In defiance he organised hundreds to be there and ripped up the interdict as he led them into the Courtyard.  The police read the writing on the wall and instructed the Sheriff’s Officers to cancel the sale.  That way of recovering the debt became unworkable and arresting bank accounts, wages and benefits became the weapon of choice of the state.  It was much easier to carry those actions out from the computers and phones in their warm offices rather than facing the direct wrath of the people. Funnily enough that led to files disappearing and computers stopping working after a visit from the Anti-Poll Tax occupiers. 

There was a consequence of Tommy’s action on that day.  He was brought to court for breaching the interdict and jailed for six months which he spent in Saughton Prison in Edinburgh. From there he stood for the Council and parliament. He achieved a fantastic vote in the Parliamentary election and was elected as Glasgow’s first Scottish Militant Labour Councillor. This was another first for the campaign, the first Councillor elected from jail. 

The mass defiance spread to England and Wales where Militant spearheaded the mass non-payment campaign.

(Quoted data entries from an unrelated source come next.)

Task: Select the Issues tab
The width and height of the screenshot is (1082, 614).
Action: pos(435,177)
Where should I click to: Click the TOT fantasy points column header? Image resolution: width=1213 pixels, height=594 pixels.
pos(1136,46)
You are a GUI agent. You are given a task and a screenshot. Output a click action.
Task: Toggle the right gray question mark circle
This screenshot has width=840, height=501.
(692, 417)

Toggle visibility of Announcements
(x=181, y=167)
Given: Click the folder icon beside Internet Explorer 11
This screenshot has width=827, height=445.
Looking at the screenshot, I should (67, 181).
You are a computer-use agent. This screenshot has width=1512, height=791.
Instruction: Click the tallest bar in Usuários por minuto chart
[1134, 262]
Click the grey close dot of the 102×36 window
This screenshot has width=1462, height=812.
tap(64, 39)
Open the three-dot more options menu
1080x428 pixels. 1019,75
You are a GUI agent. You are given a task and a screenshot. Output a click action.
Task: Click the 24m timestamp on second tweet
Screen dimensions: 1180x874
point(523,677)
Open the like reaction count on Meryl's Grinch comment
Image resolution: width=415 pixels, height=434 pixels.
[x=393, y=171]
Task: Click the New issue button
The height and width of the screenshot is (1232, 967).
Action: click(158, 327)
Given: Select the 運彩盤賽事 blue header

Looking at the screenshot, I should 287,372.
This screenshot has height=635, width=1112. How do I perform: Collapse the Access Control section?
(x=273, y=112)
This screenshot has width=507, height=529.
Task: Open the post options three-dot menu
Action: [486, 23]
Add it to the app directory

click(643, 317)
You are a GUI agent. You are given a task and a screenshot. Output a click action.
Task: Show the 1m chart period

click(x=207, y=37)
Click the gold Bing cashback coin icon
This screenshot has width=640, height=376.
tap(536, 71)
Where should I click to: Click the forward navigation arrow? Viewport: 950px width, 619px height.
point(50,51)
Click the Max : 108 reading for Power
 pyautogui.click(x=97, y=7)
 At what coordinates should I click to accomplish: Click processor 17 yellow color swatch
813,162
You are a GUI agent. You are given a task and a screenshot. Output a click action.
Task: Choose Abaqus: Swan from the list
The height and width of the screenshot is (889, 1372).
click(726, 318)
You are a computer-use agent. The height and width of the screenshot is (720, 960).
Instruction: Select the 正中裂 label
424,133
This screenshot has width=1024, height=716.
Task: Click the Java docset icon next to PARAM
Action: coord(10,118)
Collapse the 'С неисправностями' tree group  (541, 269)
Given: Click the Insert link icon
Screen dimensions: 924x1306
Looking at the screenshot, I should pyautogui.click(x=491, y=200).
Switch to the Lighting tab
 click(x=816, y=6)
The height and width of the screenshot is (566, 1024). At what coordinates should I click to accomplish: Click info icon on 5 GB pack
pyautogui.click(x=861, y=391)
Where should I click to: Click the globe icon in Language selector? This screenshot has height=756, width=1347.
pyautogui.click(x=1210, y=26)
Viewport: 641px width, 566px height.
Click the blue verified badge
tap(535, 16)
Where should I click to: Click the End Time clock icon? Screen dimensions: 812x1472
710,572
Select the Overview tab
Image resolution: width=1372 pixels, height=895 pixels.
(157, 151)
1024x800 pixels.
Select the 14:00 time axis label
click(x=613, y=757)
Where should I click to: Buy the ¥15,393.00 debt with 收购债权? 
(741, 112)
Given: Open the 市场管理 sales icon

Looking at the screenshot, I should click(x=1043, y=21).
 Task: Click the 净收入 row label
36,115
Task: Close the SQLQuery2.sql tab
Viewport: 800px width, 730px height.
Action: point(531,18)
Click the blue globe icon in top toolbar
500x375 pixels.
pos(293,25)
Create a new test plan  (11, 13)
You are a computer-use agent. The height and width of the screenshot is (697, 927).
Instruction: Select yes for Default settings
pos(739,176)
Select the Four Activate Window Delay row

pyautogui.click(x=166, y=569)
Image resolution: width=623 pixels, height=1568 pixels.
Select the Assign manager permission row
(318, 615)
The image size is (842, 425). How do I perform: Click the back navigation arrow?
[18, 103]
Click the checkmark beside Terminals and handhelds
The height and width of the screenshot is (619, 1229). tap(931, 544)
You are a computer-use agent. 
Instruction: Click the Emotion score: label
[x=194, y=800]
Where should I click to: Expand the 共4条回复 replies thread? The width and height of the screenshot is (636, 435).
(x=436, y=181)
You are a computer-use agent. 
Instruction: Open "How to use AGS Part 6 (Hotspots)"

Many others were jailed including the late Terry Fields, the member of Militant who was the Labour MP for Liverpool Broadgreen. As defiance spread the Tories realised that the Poll Tax was finished. 

There was mass demo after mass demo and on 31st March 1990 the biggest of all the demos took place.  50,000 marched in Glasgow and after speaking in Glasgow Tommy flew down to London to address the 200,000 strong demo there.  Much was made of the violence in London but the size and composition of the demo and the growing mass defiance was the real reason for the backing down by the Tories. 

There were further demonstrations directed at defending those jailed for non-paying and those jailed for ‘violence’ on the 31st March. The 40,000 strong demo in London in October 1990 greeted many young marchers who had marched from all over Britain spreading the message.  In November 1990 Thatcher was forced to resign as Prime Minister, a victim of the campaign to abolish the tax she had introduced.  The fight to defend the non-payers continued for many years after that.

The last two large demos in March 1991 in Glasgow (15,000) and in London a few weeks later (50,000) were an indication of that determination to continue.  The Tories brought forward plans for a new local government tax.  

Labour’s response to this victory was to attack those who resisted. Having worked hard to implement the Poll Tax even though it was hated they began to expel those in Militant who had led the fight to get rid of it.  When the question was posed ‘Whose side are you on?’ they made it clear – the bosses and the Tories.  

The struggle against the Poll Tax is a landmark in the history of working class activity in Britain. It is full of stores of innovative actions, heroism and solidarity which makes one proud to have been part of a working class capable of such a mass act of defiance. We in the International Socialists are proud of the part we played in leading such a resistance.